Uni, irrallisuus ja huimaus: Couperinin musiikin eleet uudessa esityskontekstissa
Abstract
This article describes the ways musical gestures that are related to sleep, detachment and dizziness are transformed into a new sociocultural context.
According to the definition by Rolf Inge Godøy and Marc Leman (eds. 2010,13), musical gesture refers to musically related movement implying both the physical displacement of an object in a place and the mental activation of an experience. Gestures exist in the musical notation and in its live performance, and therefore they communicate the shared, pre-conceptual layers of experience.
The fundamental questions in my research project were: What material qualities the Chapel of Silence (the particular place of performance) provided to a context for a piece of (so-called) early music? What kind of musical gestures did I inevitably embody by playing Les Pavots, a harpsichord piece composed by François Couperin? Furthermore, in what ways did these bodily gestures communicate in the chosen contemporary performance context?
In order to achieve understanding of the new performing context and its performativity, I applied the theory of orientational metaphors to musical gestures. In line with Mark Johnson and George Lakoff (1980), the orientational metaphors speak to our mind-body by "organizing the whole systems of concepts in respect to one another" exactly like the musical gestures of sleep, detachment and dizziness.

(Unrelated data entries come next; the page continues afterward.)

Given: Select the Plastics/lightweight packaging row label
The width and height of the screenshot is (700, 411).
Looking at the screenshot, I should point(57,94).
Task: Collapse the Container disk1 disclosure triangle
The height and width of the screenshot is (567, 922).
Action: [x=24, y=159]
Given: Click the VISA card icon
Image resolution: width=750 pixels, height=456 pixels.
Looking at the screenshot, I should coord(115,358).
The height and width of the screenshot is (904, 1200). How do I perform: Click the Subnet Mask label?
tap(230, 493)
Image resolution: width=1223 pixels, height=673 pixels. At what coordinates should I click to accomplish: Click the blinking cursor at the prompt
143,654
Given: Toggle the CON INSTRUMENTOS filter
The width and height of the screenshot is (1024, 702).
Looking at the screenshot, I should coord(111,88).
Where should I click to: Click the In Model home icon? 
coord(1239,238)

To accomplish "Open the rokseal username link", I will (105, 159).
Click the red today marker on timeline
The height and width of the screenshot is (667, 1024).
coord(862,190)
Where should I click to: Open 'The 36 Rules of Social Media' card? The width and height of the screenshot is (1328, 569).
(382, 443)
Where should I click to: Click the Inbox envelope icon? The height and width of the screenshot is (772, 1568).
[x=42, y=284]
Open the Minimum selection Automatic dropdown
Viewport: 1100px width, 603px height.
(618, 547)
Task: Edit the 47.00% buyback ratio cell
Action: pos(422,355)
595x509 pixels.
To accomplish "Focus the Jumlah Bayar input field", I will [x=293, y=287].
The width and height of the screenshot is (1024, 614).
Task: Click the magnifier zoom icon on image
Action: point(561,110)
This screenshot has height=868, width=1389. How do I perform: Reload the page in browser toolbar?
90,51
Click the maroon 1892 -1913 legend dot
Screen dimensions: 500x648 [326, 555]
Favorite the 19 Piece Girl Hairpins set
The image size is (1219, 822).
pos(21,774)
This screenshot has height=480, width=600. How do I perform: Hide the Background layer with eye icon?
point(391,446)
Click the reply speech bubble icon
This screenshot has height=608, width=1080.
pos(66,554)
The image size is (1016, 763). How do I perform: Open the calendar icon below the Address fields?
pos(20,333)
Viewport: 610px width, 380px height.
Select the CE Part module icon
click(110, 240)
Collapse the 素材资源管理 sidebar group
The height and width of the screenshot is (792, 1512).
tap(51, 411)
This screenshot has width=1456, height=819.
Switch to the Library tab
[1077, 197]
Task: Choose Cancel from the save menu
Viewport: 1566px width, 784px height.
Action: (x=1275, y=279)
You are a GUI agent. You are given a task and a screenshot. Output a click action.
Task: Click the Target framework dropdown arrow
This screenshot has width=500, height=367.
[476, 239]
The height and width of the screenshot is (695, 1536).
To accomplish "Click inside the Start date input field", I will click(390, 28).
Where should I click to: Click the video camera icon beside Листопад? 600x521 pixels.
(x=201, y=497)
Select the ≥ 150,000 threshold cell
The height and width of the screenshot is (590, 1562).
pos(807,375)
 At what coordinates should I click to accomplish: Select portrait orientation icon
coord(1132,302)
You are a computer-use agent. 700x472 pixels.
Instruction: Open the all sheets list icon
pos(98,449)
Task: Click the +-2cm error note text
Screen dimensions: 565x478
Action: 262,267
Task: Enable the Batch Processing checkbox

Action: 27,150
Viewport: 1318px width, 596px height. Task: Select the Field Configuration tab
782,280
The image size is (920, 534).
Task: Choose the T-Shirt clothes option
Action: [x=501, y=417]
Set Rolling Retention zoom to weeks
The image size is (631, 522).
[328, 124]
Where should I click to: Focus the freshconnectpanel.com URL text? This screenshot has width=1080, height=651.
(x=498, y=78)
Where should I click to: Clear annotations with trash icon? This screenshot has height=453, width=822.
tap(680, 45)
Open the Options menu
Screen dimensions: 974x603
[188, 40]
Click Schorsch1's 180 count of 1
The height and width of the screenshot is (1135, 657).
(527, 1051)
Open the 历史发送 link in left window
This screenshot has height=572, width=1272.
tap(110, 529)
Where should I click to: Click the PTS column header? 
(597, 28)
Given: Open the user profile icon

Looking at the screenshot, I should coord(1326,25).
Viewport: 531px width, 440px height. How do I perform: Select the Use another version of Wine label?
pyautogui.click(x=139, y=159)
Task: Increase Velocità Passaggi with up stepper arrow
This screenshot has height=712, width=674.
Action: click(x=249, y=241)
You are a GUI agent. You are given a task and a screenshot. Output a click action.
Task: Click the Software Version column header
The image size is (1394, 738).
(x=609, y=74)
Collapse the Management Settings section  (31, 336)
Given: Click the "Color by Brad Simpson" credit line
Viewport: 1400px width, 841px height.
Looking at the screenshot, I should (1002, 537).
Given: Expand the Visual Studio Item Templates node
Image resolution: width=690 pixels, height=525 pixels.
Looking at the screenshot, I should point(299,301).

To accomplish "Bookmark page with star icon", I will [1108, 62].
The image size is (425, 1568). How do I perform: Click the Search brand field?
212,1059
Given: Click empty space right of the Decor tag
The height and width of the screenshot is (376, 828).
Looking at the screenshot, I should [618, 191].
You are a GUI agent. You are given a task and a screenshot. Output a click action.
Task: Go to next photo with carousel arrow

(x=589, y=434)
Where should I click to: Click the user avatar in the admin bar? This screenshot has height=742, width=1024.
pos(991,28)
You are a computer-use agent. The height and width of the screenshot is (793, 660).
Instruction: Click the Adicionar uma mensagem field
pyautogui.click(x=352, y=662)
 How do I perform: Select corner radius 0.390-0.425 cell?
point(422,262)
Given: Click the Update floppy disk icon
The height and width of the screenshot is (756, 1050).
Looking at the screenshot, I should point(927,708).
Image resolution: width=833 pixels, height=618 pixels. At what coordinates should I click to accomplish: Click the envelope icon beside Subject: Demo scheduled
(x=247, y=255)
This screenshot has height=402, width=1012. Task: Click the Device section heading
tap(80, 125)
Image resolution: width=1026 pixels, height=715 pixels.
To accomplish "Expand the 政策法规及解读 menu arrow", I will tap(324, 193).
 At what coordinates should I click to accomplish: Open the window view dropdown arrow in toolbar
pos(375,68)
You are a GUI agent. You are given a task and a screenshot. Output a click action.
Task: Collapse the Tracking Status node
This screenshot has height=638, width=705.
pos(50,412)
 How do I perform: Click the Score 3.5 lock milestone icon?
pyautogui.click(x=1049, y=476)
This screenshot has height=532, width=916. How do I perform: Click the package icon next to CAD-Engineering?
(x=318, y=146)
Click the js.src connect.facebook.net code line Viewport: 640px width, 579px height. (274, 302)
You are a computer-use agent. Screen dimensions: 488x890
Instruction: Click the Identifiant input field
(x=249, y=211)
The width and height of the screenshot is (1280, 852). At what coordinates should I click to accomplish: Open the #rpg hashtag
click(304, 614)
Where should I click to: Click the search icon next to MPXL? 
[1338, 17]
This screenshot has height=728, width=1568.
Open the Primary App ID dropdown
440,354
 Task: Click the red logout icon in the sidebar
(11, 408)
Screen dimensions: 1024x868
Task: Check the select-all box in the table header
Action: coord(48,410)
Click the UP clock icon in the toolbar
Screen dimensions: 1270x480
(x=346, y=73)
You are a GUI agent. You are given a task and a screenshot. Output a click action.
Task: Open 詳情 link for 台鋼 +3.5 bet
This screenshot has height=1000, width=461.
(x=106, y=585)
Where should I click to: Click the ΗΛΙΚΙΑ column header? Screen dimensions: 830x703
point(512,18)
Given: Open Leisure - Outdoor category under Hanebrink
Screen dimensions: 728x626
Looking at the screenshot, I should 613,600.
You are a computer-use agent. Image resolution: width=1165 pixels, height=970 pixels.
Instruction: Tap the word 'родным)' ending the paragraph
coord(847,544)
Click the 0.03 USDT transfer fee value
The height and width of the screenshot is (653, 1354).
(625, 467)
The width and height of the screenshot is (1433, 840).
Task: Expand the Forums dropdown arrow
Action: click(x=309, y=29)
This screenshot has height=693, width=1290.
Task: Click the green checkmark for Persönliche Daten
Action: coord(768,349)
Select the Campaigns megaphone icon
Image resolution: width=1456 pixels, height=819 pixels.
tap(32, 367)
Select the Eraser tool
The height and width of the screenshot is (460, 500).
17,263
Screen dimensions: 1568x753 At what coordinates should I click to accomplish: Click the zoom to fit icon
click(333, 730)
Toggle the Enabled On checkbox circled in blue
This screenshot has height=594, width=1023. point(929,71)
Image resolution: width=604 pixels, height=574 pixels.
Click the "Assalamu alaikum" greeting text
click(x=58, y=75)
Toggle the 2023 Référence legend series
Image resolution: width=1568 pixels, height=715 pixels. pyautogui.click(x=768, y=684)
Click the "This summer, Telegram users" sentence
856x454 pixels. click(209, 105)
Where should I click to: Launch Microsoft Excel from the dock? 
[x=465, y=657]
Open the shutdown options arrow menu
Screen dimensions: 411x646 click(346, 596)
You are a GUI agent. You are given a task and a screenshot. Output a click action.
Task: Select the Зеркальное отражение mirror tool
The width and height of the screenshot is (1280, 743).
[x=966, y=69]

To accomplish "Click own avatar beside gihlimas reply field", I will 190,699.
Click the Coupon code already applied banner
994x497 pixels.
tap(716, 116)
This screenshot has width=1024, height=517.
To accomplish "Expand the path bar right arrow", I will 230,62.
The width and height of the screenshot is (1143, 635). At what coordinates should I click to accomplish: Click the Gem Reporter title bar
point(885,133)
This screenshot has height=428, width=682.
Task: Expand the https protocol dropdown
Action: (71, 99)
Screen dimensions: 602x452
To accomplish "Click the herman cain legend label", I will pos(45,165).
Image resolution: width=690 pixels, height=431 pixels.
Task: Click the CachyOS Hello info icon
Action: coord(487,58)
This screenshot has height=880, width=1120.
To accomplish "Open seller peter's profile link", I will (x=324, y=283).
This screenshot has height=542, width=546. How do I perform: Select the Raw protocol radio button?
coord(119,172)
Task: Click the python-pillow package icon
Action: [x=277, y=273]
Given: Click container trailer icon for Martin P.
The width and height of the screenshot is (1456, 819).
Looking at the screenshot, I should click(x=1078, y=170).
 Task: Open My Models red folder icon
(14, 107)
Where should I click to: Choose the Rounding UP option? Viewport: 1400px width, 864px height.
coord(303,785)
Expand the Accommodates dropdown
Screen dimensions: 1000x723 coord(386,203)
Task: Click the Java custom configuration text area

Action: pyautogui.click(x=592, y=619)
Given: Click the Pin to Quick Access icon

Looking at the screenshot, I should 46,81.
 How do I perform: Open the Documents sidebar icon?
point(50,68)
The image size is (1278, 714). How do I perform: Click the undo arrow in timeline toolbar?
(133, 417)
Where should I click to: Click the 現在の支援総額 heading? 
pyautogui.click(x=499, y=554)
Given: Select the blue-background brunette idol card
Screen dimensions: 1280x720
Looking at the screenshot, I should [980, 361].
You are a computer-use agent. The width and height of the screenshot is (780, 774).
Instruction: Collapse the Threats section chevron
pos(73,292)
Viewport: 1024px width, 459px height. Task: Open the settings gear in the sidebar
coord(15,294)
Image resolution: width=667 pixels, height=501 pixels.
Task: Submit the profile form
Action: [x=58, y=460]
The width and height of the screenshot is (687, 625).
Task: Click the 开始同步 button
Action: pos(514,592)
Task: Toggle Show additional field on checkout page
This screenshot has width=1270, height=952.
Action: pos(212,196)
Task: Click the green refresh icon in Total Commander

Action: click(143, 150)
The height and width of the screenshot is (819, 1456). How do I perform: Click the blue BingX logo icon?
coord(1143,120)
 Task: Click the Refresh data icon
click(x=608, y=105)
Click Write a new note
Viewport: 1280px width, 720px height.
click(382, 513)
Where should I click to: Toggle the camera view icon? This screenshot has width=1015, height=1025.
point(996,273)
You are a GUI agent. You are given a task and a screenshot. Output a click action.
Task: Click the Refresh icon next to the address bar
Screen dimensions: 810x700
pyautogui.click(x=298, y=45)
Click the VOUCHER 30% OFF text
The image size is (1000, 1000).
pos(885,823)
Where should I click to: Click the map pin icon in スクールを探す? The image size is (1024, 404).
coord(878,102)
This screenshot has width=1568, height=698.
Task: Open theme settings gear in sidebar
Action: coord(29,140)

My research included three readings. In the first reading I searched for musical-rhetorical sources relevant for the particular piece of music by asking, what kind of horizons of expectations Les Pavots created at the time it was composed. My second reading referred to the actual rehearsal period and related findings. In the third reading I examined the new performing context of the Chapel of Silence at the centre of Helsinki.